Got it

Flink:Case 4: Job Pipeline Application

Latest reply: Aug 24, 2018 01:33:24 770 1 0 0 0

1 Case 4: Job Pipeline Application

1.1 Scenario Description

Applicable Versions

FusionInsight HD V100R002C70 and FusionInsight HD V100R002C80

Scenario Description

In this example, the publisher job creates 10,000 pieces of data per second. The data is sent by the NettySink operator from the publisher job to downstream jobs. The other two jobs serve as the subscribers and subscribe to one piece of data separately.

Data Planning

1.         The publisher job uses customized operators to create about 10,000 pieces of data per second.

2.         The data contains two attributes, which are of integer and string types.

3.         Configuration files

           nettyconnector.registerserver.topic.storage: used to configure the mandatory path (on a third-party server) to the information about IP addresses, port numbers, and concurrency of NettySink

nettyconnector.registerserver.topic.storage: /flink/nettyconnector

           nettyconnector.sinkserver.port.range: used to set the range of port numbers of NettySink, which is mandatory

nettyconnector.sinkserver.port.range: 28444-28943

           nettyconnector.ssl.enabled: used to determine whether to enable the SSL encryption between NettySink and NettySource. The default value is false.

nettyconnector.ssl.enabled: true

           nettyconnector.sinkserver.subnet: used to configure the network domain

nettyconnector.sinkserver.subnet: 10.162.0.0/16

4.         Security authentication

           The SASL authentication of ZooKeeper depends on the HA configurations in the flink-conf.yaml file. For details, see Service Operation Guide > Flink Configuration Management in the FusionInsight HD Product Documentation.

           SSL configurations, such as the keystore, truststore, keystore password, truststore password, and password inherit from the flink-conf.yaml file. For details, see Service Operation Guide > Encrypted Transmission in the FusionInsight HD Product Documentation.

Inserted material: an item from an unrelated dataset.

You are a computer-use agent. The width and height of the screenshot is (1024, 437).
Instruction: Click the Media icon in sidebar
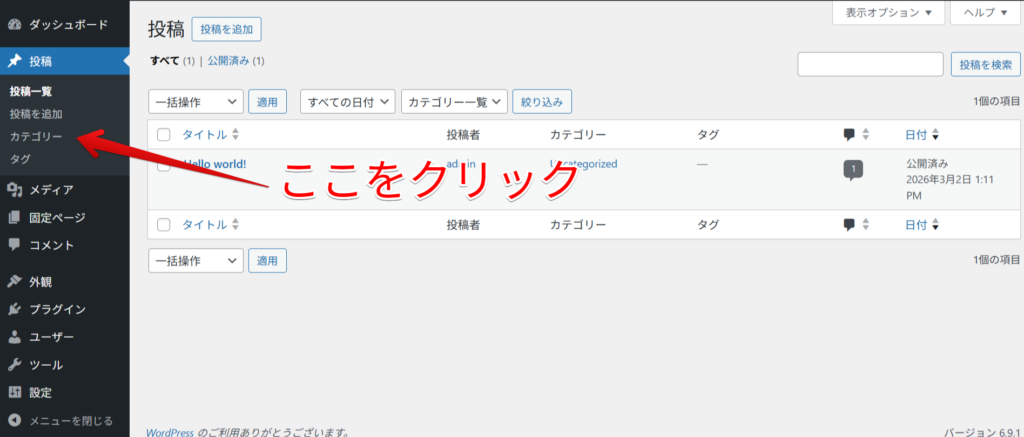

5.         API description

           RegisterServerHandler

RegisterServerHandler saves the information, such as IP addresses, port numbers, and concurrency of NettySink for connecting with NettySource. It provides the following interfaces for users:

public interface RegisterServerHandler {  
 
/**  
 *Start the registration server.
*@param configuration//Configuration type of Flink
 */  
void start(Configuration configuration) throws Exception;  
/**  
        *Create a topic node (directory) on the registration server. 
        *@param topic//Name of the topic node
        */  
void createTopicNode(String topic) throw Exception;  
/**  
*Register the information to a topic node (directory)
*@param topic //Directory to be registered with
@param register//Information to be registered with
*/  
void register(String topic, RegisterRecord registerRecord) throws Exception;  
/**  
       *Delete the topic node.
       *@param topic //Topic to be deleted
       */  
    void deleteTopicNode(String topic) throws Exception;  
/**  
 *Deregister the registration information.
 *@param topic //Topic where the registration information locates
 *@param recordId//ID of the registration information to be deregistered
 */  
void unregister(String topic, int recordId) throws Exception;  
/**  
*Query information.
*@param//Topic where the query information locates
*@recordId //ID of the query information
*/  
RegisterRecord query(String topic, int recordId) throws Exception;  
/**  
*Query whether a topic exists.  
    * @param topic  
    */  
Boolean isExist(String topic) throws Exception;  
/**  
*Disable RegisterServerHandler.
 */  
void shutdown() throws Exception;

In addition to the preceding interfaces, Flink provides ZookeeperRegisterHandler.

           NettySink operator

Class NettySink(String name, 
String topic, 
RegisterServerHandler registerServerHandler,  
int numberOfSubscribedJobs)

l   Name: name of the NettySink

l   topic: topic that creates data for the NettySink. The topic of each NettySink (excluding those used for concurrency) must be unique. Otherwise, the subscription may be disordered and data transmission may be abnormal.

l   registerServerHandler: handle of the registration server

l   numberOfSubscribedJobs: specific number of jobs that subscribe the NettySink. The NettySink sends data only when all subscribers are connected to it.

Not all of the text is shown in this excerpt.